*Document extract*

How Will I Know?

seagull

As the morning fog lifts above the garbage bins and my Nissan Rogue and the workmen taking the first of their seventeen breaks on the retaining wall across the street, I am reminded that it’s that time of year that every mid-life bride should embrace: late September, when cool nights pass into days brushed gold by the dying summer sun. It’s the perfect time for a menopausal wedding: when there’s a slight chance of rain but no chance of that white stuff (fro? slow?) that sometimes falls from the sky; when it’s warm but not so warm that you can’t dance and have a hot flash without bursting into flame.

I am also reminded that it was precisely because of weather such as this that I convinced my then-fiancé we should wed last September instead of this past March, as he had originally proposed. Which, in turn, reminds me of yet another reason why I love my now-husband so much: because he listens to my suggestions before vehemently rejecting them and then, ultimately, capitulating.

I know what you’re thinking (because I am one online quiz away from completing my Kaplan Telepathy and Air Conditioner Repair degree): you’re thinking, Heather, you’ve been married for nearly a year! As such, you are practically a love expert. Do you have any love advice you’d like to share with us?

To which I say: Boy howdy, do I!

No, that isn’t even remotely what we were thinking. Just because you put it in italics does not mean that we actually—

I guess, if I could boil it all down to one piece of wisdom (and still have enough broth left over for lunch), I’d have to say that the most important thing I’ve learned over the years is that getting someone to love you is not half as important as getting yourself to love him.

Okay, but actually, we were thinking, wait, garbage bins? Did you put your writing desk in front of the driveway or–

Sure, that sounds obvious, but think of the musical questions we ask ourselves in our youth: “Will you still need me, will you still feed me, when I’m 64?” or “Will you still love me tomorrow?” or “Voulez-vous couchez avec moi, ce soir?” or “Do you like pina coladas?” Note how each question is focused on the needs of another: Do YOU want a drink made from pineapple? Do YOU want to sleep with me in French?

*Collected material*

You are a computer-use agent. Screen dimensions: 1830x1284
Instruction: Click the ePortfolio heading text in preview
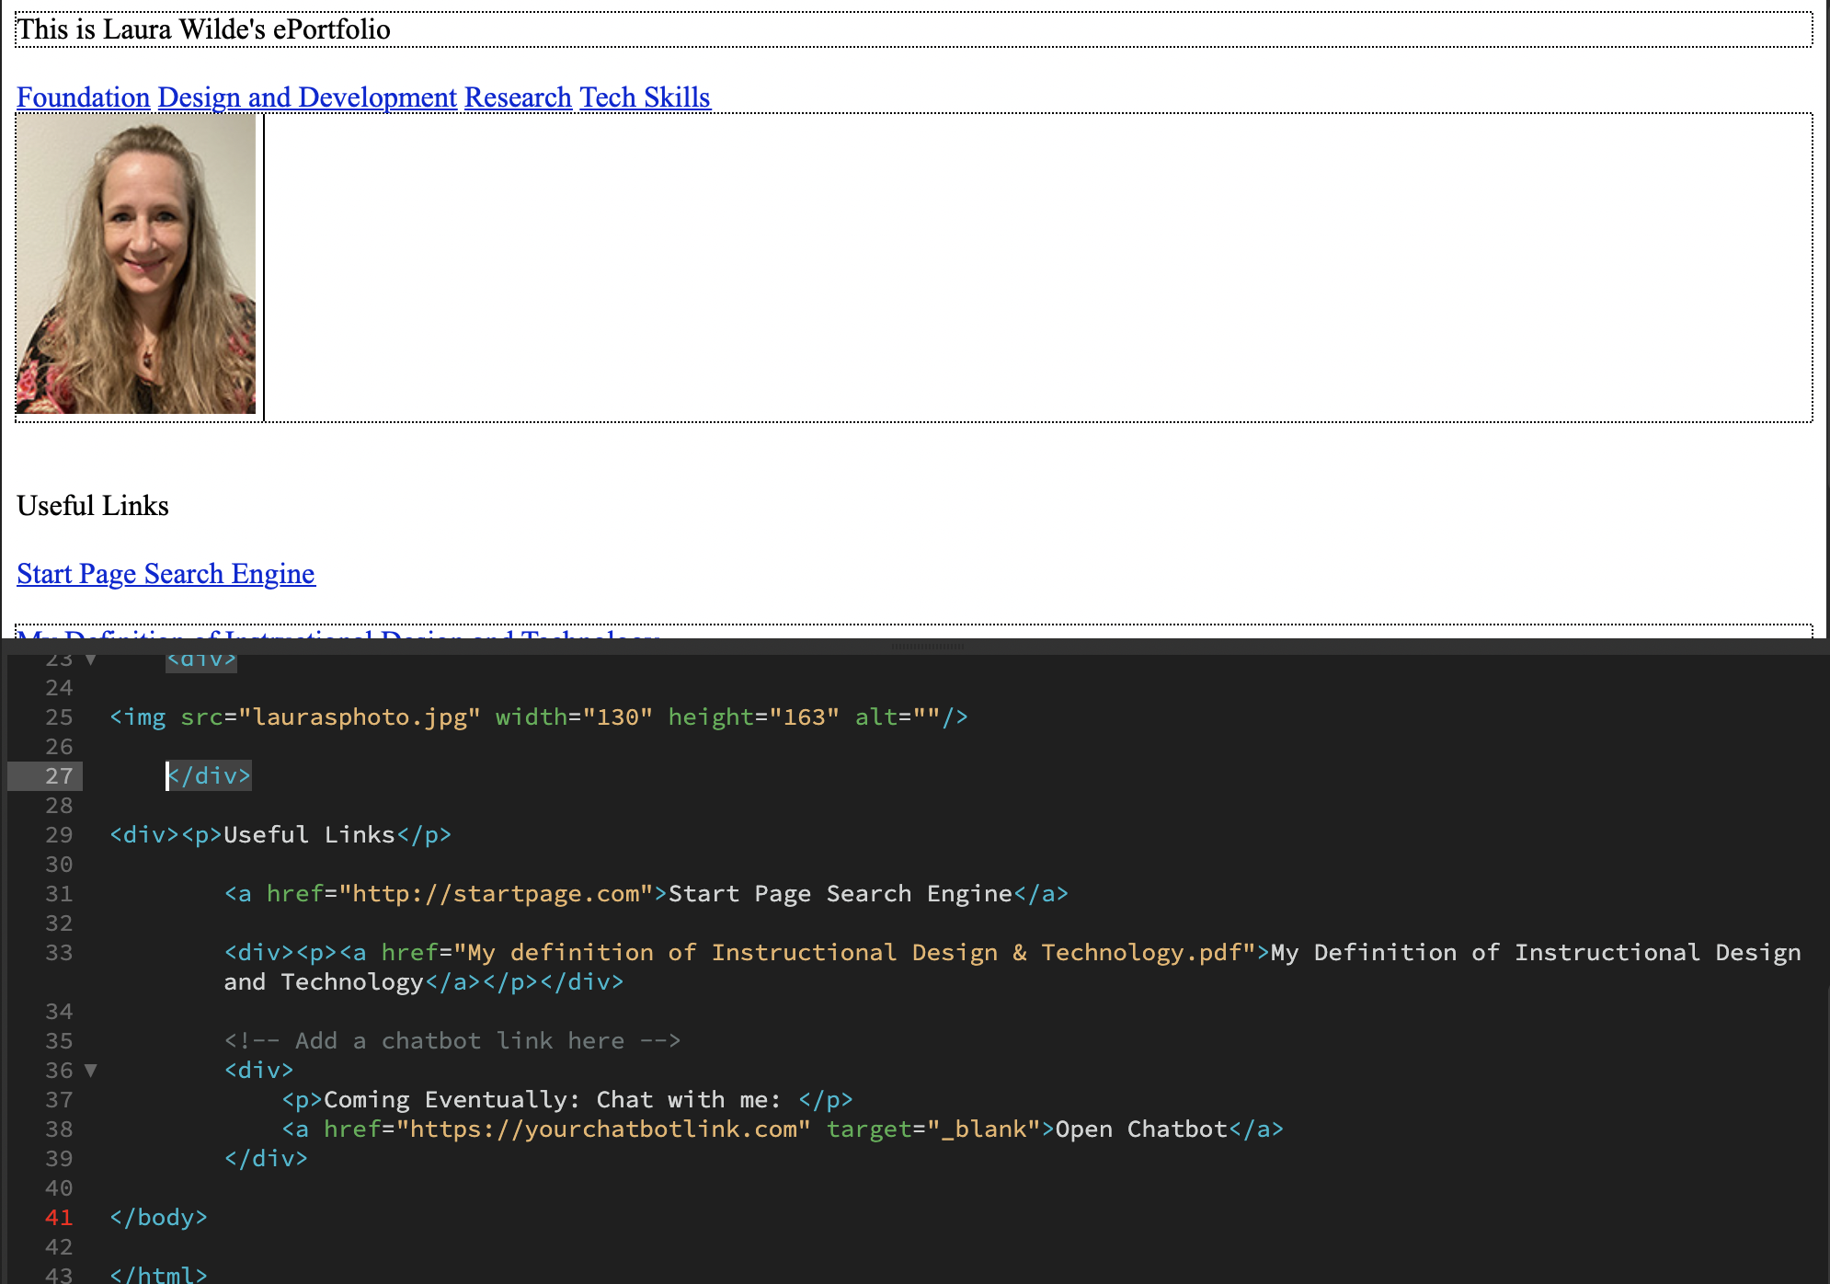coord(203,29)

*To do*
a. Summarize the essay in two sentences.
b. Duplicate everything in the essay from "How Will I Know?" down to "bursting into flame.".
c. Do the following statements agree with the essay? Answer yes or no for each, and quote the deciding words.
(i) The fiancé first proposed a March wedding.
(ii) The narrator has been married for more than two years.
(iii) The workmen are taking their last break of the day.

*Expected results*
a. The narrator calls late September the perfect time for a menopausal wedding and explains that this weather was the argument for marrying last September instead of in March. After nearly a year of marriage, the narrator's main piece of love advice is that getting yourself to love someone matters more than getting someone to love you, unlike the song lyrics that focus on another person's needs.

b.
How Will I Know?

seagull

As the morning fog lifts above the garbage bins and my Nissan Rogue and the workmen taking the first of their seventeen breaks on the retaining wall across the street, I am reminded that it’s that time of year that every mid-life bride should embrace: late September, when cool nights pass into days brushed gold by the dying summer sun. It’s the perfect time for a menopausal wedding: when there’s a slight chance of rain but no chance of that white stuff (fro? slow?) that sometimes falls from the sky; when it’s warm but not so warm that you can’t dance and have a hot flash without bursting into flame.

c.
(i) Yes: "instead of this past March, as he had originally proposed"
(ii) No: "you’ve been married for nearly a year!"
(iii) No: "the workmen taking the first of their seventeen breaks"